→ **Problem statement**: For the entries below, count the lines containing "under" and give only that number.

▼

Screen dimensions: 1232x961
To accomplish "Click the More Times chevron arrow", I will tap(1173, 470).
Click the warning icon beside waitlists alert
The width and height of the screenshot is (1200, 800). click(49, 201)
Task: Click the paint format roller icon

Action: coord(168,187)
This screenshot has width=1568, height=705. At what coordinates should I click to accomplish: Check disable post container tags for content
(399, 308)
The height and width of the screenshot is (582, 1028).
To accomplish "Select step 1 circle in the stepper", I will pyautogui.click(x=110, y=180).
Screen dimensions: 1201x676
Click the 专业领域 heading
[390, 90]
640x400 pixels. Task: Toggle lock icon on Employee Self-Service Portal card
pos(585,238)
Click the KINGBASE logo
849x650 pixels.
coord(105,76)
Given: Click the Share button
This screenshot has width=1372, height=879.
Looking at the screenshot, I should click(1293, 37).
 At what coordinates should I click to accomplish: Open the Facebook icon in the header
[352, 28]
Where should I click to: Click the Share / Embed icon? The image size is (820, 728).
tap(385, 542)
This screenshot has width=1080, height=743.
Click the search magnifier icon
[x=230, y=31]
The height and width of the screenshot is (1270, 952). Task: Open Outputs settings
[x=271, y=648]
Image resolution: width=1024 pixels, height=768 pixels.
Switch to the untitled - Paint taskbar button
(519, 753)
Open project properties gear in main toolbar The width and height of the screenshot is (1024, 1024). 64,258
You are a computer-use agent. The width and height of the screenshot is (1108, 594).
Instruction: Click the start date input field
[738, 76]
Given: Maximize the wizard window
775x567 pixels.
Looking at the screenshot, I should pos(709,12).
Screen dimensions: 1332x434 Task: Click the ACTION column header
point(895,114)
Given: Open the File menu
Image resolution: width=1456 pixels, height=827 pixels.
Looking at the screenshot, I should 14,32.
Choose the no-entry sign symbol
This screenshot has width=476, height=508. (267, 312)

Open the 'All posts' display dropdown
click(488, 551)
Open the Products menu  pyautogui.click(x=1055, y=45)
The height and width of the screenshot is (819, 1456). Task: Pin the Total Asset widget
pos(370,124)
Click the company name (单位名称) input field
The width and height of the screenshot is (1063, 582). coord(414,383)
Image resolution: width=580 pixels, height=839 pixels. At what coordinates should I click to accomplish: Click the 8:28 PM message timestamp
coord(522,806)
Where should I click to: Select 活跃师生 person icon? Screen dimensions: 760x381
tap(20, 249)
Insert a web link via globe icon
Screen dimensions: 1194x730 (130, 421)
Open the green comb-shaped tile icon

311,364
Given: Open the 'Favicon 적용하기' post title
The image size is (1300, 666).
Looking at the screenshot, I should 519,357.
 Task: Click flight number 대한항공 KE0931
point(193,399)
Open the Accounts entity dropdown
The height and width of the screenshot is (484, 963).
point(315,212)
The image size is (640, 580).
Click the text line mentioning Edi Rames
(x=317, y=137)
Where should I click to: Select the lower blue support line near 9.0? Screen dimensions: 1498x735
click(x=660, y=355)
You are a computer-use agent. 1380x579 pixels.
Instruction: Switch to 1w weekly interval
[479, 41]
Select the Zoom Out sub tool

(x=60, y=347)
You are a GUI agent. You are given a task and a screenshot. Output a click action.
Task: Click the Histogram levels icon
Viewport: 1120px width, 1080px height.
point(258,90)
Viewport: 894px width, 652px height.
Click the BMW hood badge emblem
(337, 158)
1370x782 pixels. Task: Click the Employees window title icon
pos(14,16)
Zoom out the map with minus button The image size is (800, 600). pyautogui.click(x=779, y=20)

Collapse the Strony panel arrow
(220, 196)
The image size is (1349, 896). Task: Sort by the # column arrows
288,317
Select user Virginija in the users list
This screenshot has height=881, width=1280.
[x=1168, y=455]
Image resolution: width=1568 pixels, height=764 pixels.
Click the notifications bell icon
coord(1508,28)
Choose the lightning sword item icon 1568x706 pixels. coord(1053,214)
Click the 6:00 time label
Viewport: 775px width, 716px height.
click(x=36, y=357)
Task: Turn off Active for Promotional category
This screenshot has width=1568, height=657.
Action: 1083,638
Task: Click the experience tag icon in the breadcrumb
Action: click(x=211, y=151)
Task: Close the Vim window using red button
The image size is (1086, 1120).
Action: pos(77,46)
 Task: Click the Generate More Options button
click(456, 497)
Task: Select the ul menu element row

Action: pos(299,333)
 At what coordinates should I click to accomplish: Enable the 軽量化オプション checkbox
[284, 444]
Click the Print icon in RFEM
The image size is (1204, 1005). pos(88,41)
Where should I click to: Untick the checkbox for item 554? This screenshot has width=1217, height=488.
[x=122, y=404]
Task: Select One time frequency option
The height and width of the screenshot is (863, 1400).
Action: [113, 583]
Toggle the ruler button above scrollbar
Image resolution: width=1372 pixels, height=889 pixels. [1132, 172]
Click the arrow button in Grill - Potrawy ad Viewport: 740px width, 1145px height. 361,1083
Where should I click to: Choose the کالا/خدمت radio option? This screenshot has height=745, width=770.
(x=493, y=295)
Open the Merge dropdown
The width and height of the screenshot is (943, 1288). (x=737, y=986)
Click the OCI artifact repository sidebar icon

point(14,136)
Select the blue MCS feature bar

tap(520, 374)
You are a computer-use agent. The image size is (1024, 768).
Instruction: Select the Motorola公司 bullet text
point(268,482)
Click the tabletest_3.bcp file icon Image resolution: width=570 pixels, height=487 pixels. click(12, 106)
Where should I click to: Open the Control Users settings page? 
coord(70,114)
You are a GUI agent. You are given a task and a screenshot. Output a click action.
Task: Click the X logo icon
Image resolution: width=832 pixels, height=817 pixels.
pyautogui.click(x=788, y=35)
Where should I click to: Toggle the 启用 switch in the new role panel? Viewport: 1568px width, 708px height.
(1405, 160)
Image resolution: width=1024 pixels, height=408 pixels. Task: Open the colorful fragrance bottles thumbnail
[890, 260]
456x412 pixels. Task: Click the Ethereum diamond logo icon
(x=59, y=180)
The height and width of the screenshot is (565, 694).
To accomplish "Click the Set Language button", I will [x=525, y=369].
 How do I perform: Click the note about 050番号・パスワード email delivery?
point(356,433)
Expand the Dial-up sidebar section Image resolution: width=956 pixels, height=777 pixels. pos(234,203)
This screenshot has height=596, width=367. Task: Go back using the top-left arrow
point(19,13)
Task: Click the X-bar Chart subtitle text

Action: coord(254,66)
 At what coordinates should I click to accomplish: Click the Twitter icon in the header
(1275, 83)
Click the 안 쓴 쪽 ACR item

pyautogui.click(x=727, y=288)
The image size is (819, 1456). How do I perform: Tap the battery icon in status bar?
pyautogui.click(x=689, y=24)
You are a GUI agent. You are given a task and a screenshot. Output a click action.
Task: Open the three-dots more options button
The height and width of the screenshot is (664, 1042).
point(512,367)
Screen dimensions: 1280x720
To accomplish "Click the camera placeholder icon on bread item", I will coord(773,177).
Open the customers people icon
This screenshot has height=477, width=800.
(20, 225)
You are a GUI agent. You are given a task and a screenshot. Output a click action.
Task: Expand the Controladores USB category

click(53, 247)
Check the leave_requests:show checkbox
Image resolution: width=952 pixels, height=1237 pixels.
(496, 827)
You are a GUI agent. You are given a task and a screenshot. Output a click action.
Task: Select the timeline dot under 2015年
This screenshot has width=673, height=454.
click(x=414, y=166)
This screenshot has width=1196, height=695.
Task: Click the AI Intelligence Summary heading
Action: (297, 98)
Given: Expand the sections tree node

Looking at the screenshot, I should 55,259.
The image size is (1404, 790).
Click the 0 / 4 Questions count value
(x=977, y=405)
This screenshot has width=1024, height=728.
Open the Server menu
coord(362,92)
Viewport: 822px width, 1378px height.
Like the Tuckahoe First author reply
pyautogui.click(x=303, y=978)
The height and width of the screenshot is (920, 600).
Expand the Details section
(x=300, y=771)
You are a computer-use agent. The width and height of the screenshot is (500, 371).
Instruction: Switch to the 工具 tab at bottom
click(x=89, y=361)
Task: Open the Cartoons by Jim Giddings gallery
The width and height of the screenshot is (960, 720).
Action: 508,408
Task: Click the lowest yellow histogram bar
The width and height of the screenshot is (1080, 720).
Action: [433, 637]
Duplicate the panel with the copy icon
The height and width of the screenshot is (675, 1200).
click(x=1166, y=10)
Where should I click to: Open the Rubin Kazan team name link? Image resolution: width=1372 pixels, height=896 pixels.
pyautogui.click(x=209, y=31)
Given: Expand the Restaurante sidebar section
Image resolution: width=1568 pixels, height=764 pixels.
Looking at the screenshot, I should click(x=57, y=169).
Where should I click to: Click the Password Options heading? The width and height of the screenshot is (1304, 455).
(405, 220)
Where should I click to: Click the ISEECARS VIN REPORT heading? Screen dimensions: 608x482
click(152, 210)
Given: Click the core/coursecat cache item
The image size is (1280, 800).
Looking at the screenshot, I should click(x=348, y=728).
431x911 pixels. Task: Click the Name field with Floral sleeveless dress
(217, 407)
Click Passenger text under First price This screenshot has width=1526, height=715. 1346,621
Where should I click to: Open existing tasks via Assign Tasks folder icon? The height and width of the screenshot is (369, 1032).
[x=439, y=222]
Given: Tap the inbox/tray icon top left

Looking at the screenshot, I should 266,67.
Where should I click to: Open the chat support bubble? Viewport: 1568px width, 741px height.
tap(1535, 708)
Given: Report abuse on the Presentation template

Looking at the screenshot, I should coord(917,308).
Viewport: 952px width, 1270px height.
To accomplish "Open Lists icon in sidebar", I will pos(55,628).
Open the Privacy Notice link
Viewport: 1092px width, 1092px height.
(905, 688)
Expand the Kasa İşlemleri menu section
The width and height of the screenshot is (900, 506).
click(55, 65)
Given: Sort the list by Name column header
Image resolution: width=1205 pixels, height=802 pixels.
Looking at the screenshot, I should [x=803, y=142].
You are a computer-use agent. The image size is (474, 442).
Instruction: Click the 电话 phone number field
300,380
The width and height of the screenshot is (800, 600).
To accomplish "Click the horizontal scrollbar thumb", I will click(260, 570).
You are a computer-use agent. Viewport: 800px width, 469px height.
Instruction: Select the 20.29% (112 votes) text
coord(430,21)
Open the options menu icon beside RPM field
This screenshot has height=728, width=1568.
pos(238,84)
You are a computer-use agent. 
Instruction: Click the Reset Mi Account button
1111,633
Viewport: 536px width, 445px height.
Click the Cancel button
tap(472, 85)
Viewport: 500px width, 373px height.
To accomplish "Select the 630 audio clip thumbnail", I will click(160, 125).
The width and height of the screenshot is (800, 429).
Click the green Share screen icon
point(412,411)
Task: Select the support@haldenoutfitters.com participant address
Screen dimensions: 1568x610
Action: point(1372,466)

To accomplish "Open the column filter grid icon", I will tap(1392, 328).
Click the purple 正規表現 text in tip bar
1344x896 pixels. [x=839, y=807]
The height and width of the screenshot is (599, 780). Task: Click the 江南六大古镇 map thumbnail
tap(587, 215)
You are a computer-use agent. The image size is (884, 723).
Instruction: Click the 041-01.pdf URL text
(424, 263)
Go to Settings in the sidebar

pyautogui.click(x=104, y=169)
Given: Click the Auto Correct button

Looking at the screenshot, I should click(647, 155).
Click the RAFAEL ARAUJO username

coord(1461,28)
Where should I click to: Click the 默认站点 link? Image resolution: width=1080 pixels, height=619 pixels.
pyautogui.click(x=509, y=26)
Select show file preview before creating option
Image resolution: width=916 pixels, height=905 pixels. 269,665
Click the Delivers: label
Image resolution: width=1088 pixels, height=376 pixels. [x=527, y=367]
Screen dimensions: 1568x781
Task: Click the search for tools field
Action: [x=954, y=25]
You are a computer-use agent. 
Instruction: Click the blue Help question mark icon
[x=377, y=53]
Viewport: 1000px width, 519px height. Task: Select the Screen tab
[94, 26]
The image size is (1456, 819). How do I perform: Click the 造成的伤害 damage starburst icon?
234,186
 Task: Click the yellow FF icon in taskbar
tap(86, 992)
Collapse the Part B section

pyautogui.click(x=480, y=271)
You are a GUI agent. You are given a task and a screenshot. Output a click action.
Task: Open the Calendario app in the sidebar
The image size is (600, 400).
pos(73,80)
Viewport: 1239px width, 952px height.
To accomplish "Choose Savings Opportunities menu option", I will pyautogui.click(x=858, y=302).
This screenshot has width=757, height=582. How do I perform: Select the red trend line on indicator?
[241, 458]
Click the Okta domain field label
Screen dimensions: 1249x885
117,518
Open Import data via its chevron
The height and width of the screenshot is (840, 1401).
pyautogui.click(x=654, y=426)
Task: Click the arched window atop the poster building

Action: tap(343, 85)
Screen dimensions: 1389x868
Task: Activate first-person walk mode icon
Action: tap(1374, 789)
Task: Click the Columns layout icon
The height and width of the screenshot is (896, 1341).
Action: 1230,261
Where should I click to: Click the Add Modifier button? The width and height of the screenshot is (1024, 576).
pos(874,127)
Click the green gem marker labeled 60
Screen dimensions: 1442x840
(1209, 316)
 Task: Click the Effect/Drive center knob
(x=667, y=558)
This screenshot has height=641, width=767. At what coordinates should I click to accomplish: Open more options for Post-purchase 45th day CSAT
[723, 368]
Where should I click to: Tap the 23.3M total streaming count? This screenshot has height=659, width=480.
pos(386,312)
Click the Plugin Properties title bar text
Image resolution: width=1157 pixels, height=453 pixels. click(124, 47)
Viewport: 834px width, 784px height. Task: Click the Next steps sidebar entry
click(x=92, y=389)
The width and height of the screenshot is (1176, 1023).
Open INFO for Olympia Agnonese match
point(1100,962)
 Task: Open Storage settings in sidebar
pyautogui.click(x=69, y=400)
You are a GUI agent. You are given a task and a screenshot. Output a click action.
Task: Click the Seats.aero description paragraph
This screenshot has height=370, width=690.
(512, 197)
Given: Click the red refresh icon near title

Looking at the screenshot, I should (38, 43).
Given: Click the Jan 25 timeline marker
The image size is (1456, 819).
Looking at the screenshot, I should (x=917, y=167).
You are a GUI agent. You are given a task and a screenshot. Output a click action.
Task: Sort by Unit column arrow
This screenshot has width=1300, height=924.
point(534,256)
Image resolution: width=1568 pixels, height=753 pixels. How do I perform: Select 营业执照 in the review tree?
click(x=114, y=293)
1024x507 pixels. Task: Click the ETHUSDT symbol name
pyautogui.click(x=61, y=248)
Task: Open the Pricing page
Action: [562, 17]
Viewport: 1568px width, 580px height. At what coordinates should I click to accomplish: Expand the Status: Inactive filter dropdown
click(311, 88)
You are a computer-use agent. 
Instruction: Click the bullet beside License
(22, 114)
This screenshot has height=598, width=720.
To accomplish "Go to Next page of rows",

▲

→ **Response to the exercise**: 2